The film starts with a comedy staple: the odd couple besties. Lawyer Audrey (Ashley Park) is strait-laced and high achieving, while artist Lolo (Sherry Cola) is free and foul-mouthed. It’s a simple set-up fleshed out by more intricate character work – Audrey was adopted in China by white, American parents. To Lolo, her love of Mumford & Sons, among other things, makes her “basically white”. Her work involves laughing off her all-male, all-white office’s feeble attempts at “allyship” (case in point: they threw her a Mulan-themed birthday party).

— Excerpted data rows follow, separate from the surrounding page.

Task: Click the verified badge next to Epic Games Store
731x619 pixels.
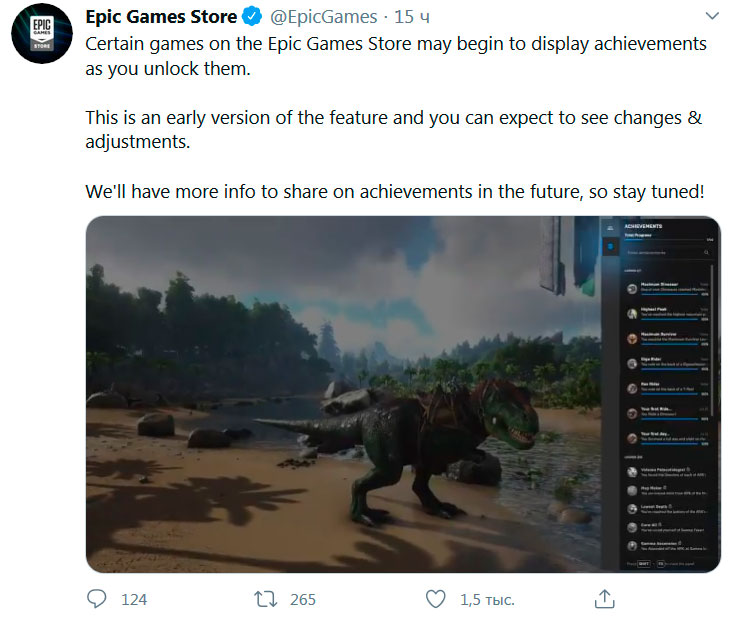Action: 254,18
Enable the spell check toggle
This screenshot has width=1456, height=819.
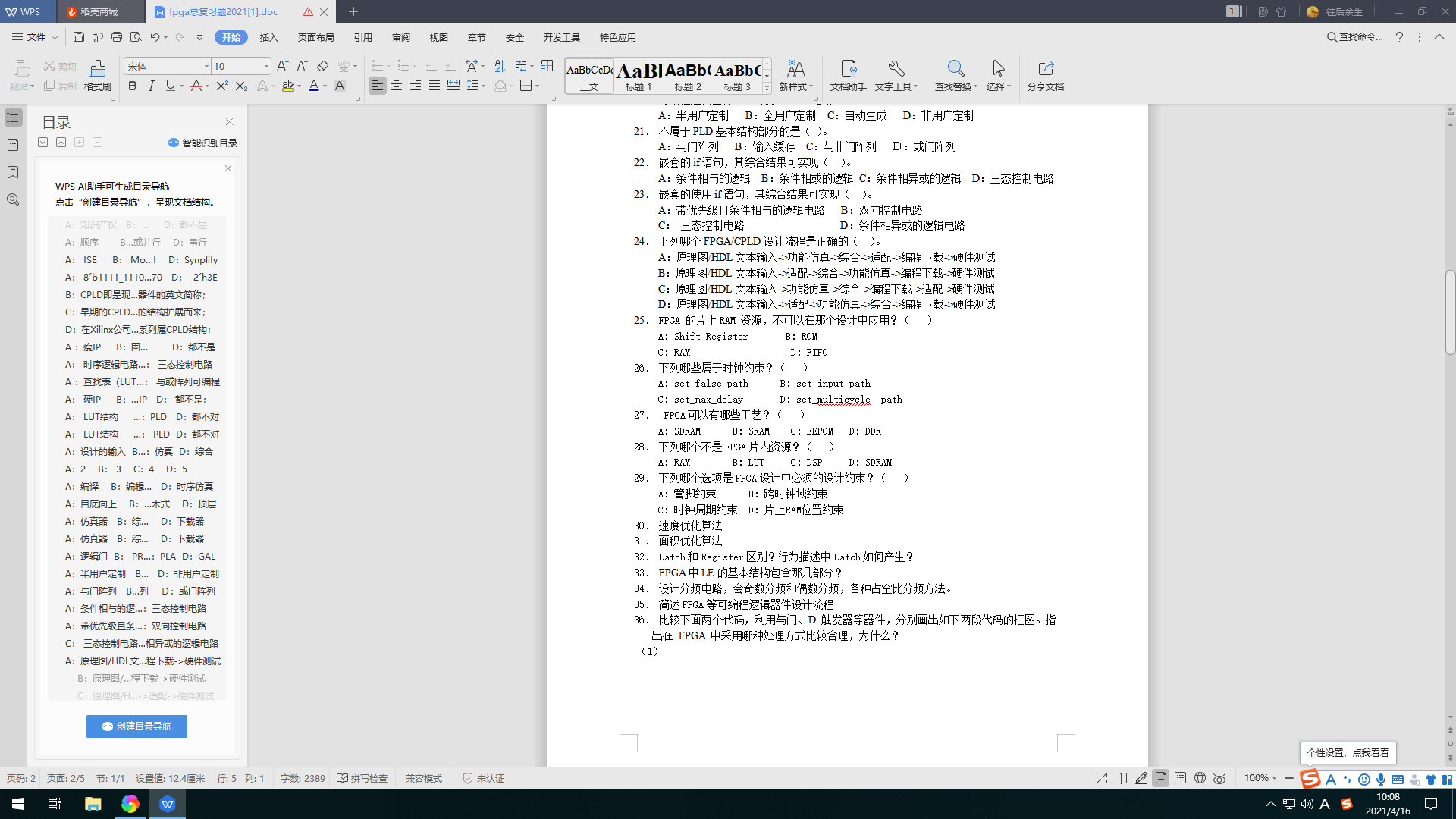(x=365, y=778)
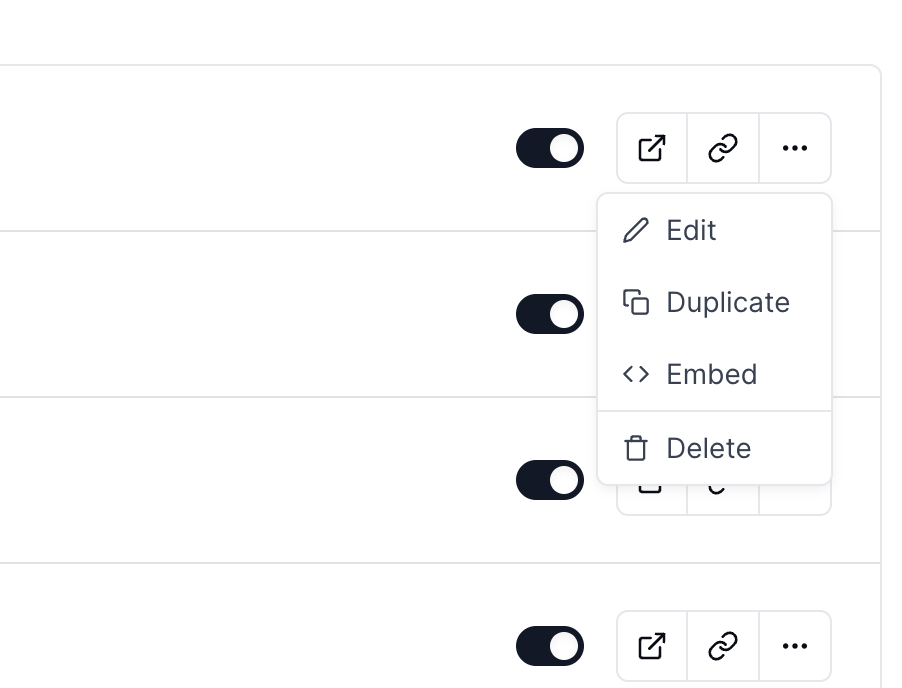Click the row area left of the toggles
Viewport: 902px width, 688px height.
250,148
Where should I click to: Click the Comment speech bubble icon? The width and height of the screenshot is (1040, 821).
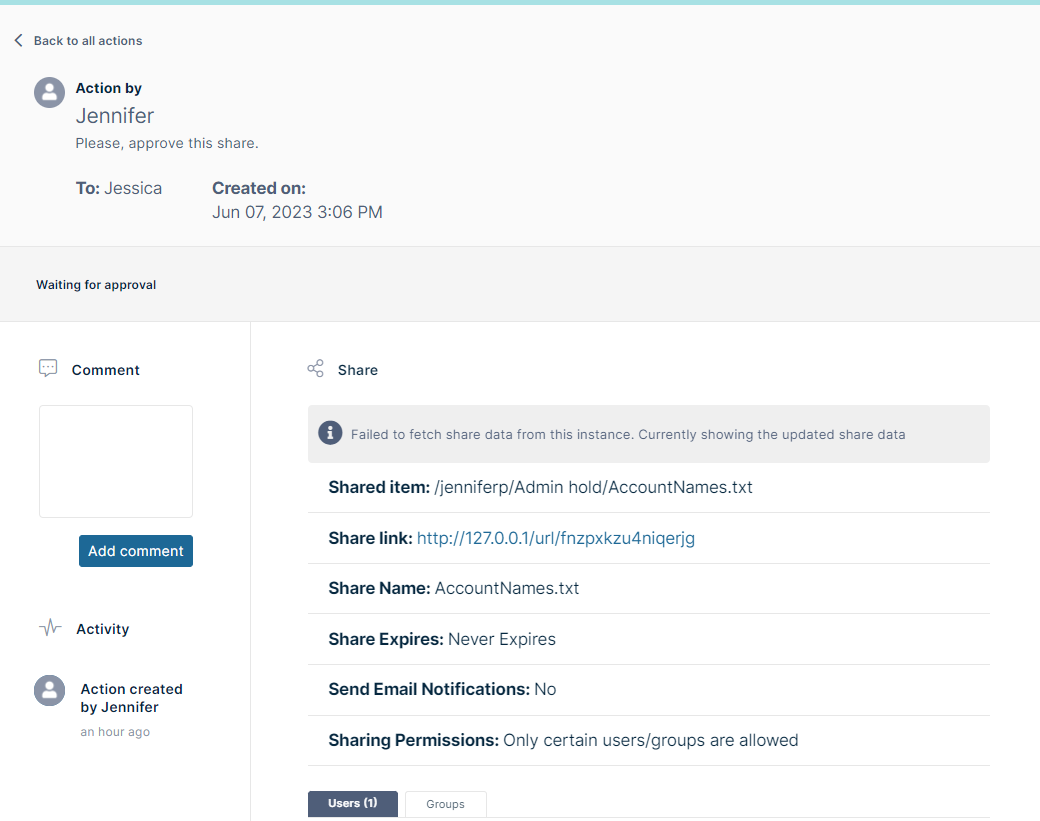[48, 369]
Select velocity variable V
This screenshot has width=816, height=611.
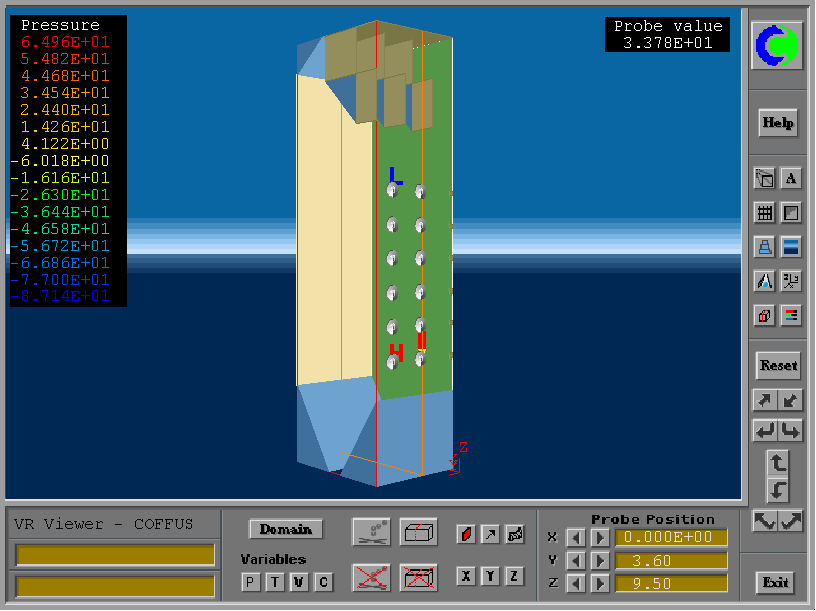[x=298, y=582]
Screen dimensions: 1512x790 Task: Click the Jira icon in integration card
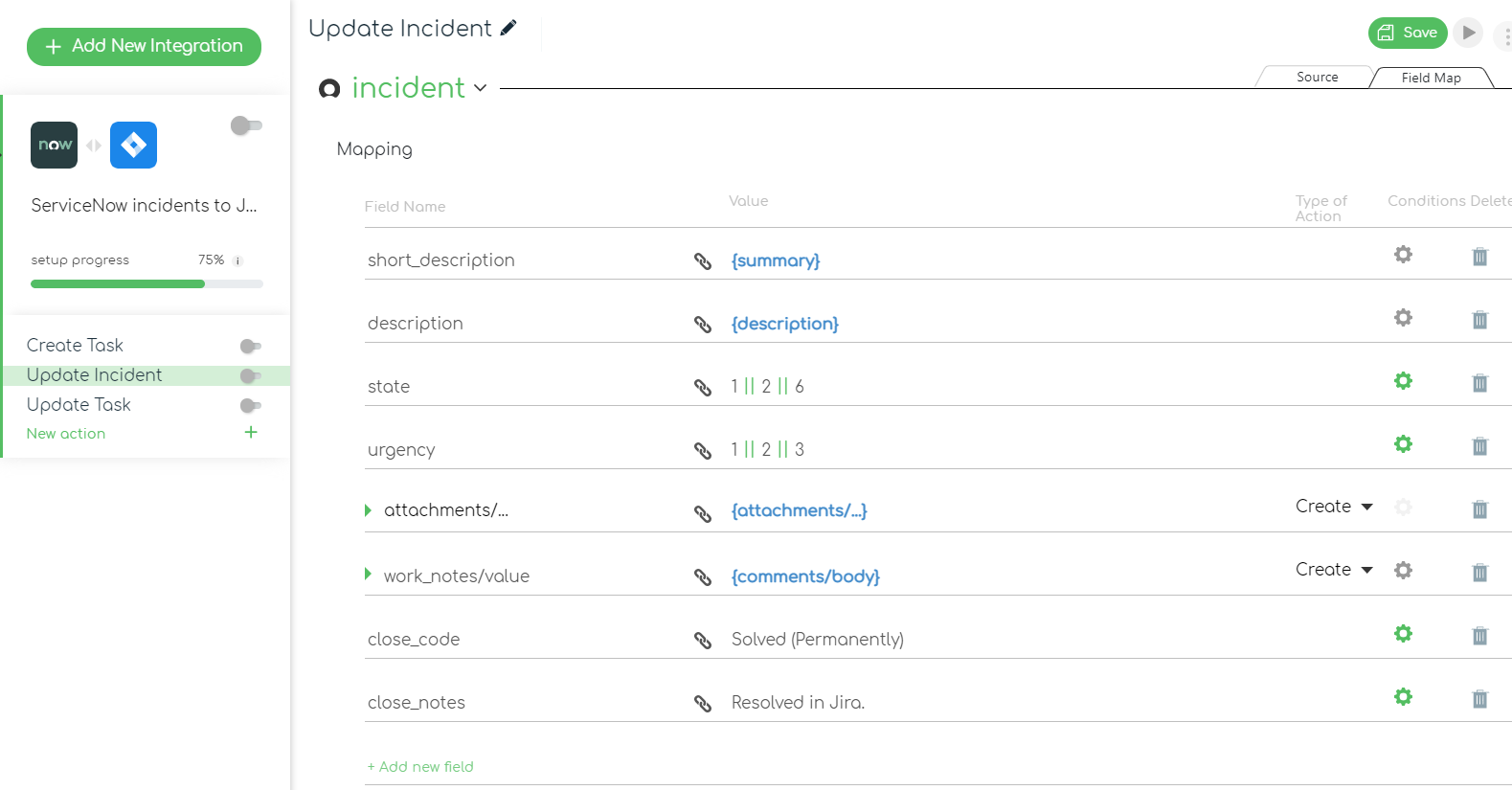pos(133,146)
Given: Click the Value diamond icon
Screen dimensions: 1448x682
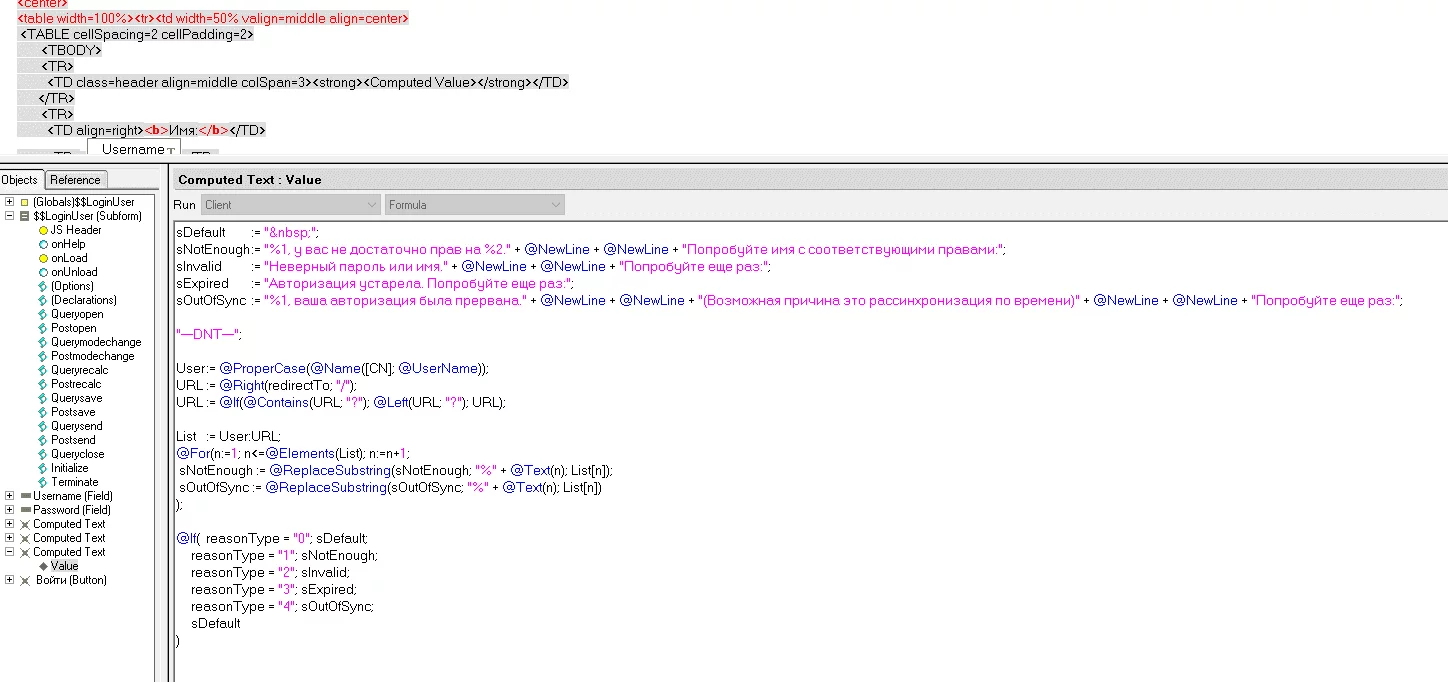Looking at the screenshot, I should coord(43,566).
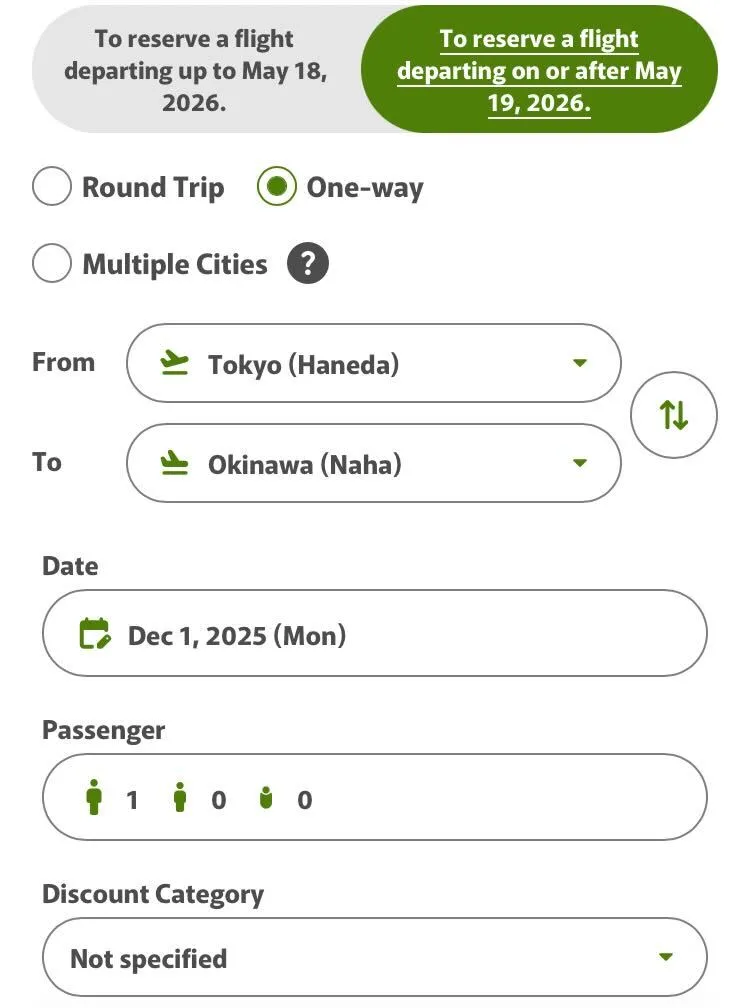Select the One-way radio button

(x=277, y=187)
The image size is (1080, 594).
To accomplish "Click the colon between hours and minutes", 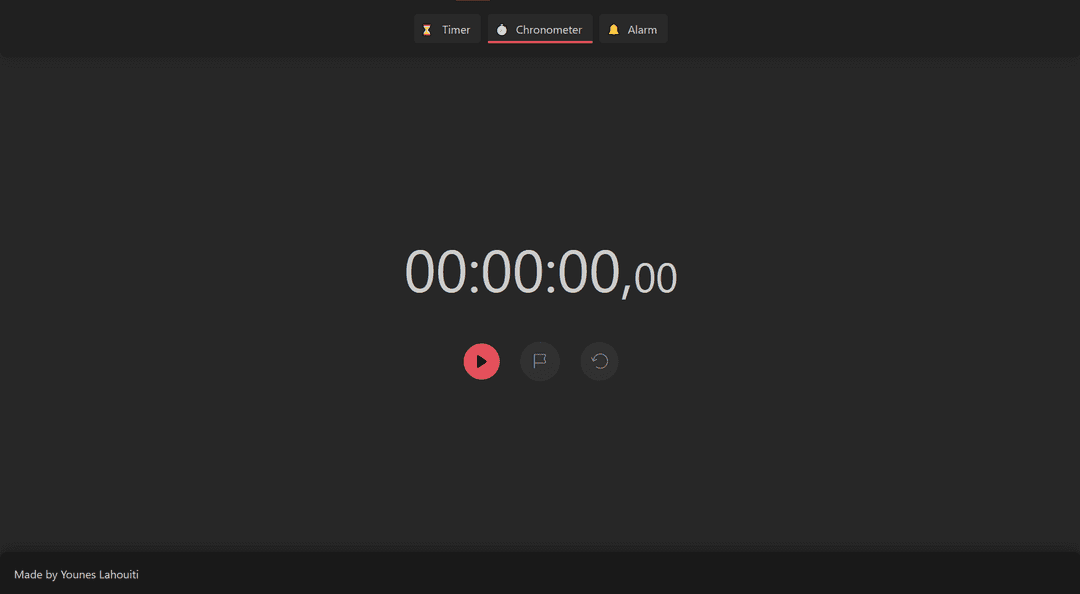I will coord(474,276).
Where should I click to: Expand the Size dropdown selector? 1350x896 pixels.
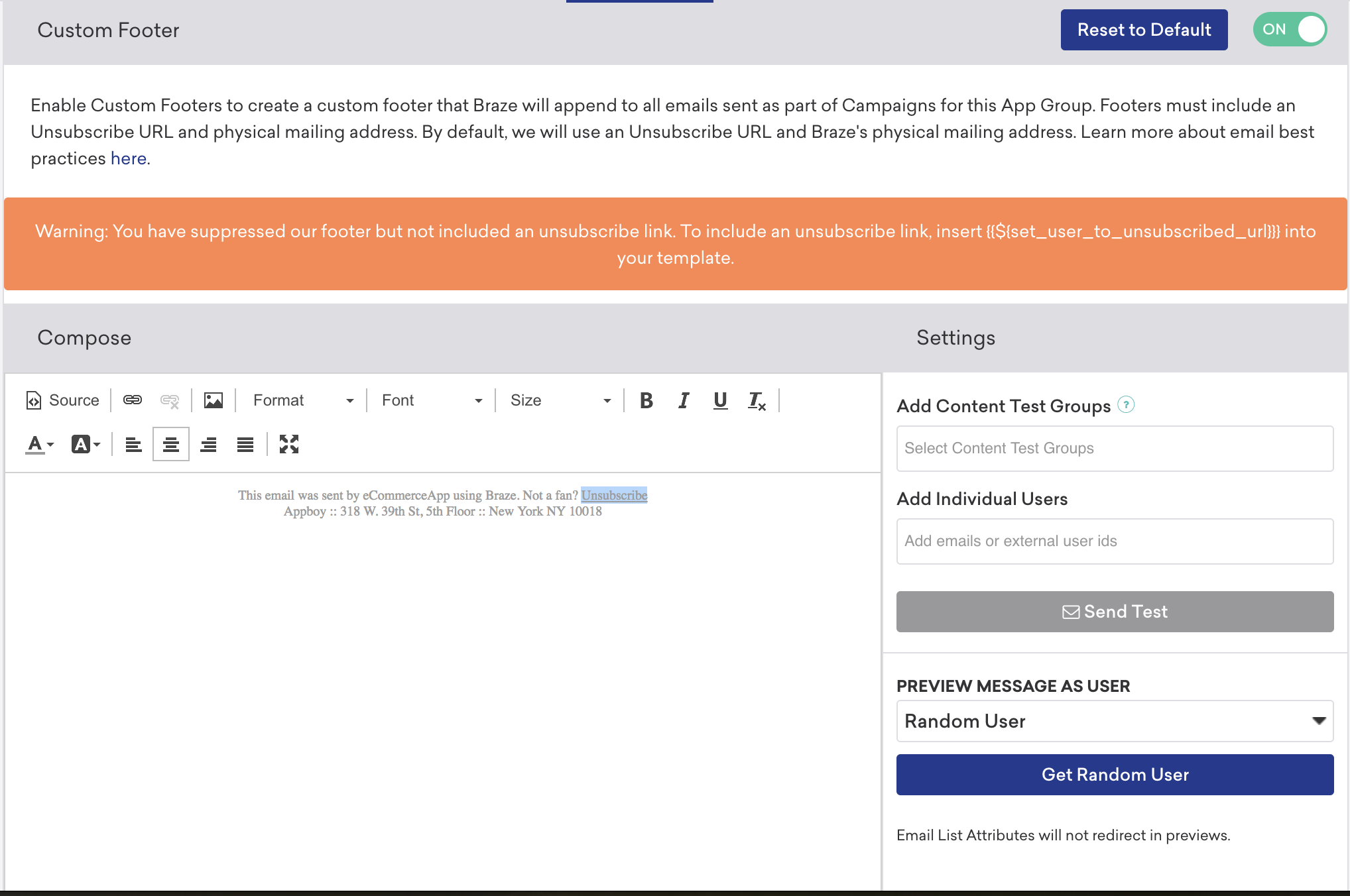[604, 401]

Lolo, meanwhile, was raised by Chinese immigrant parents. She’s more familiar and more plainly comfortable with her identity. And yet, the sculptures she makes – sexually explicit versions of traditional imagery, like waving maneki-neko cat figures with gigantic, lolling tongues – still hint at some buried tension. Ashley has convinced her employers that she’s fluent in Mandarin and so invites Lolo along on a business trip to Beijing to be her furtive guide. Lolo, in turn, invites her K-pop-obsessed, permanently expressionless cousin Deadeye (Sabrina Wu). Once in Beijing, Audrey brings the trio to meet her old college roommate, Kat (Everything Everywhere All at Once’s Stephanie Hsu), the star of a popular, local melodrama. She’s engaged to a devout Christian (Desmond Chiam) who is clueless about his beloved’s sexual history or fondness for vaginal tattoos.
Joy Ride is a full-blooded, gross-out comedy. But its jokes about upchucking thousand-year-old eggs or masturbating to Splinter from the Teenage Mutant Ninja Turtles serve a double purpose – the punchlines are funny and weird enough to prod at the messiness of dual identities, and the backwards presumptions people have about Audrey, and that Audrey has about China. Her rush to cosy up with the one white, English speaker on a busy train backfires spectacularly. Lim keeps pace with the script, especially when the film barrels headfirst into a K-pop cover of Cardi B and Megan Thee Stallion’s “WAP”, which serves as a triumphant ode to cross-cultural horniness.
Hsu and Cola balance the mania well against Park’s straight woman sincerity, but it’s Wu, a rising star on the standup scene, who serves as Joy Ride’s surprise MVP. Deadeye is a gender-nonconforming (Wu themself is non-binary), clearly autistic-coded character who, in almost any other comedy film, would serve as the sideline weirdo who cracks a few jokes and then disappears into the background. But Deadeye, even as a supporting character, is given space to explore their gender identity, confront feelings of alienation from their family, act as the neutral ground between bickering friends, and find validation in the social bonds of fandom. That’s the joy of a dumb-smart comedy like Joy Ride – its humanity sneaks around the corner and catches you unprepared.
Dir: Adele Lim. Starring: Ashley Park, Sherry Cola, Stephanie Hsu, Sabrina Wu, Ronny Chieng. 15, 95 minutes.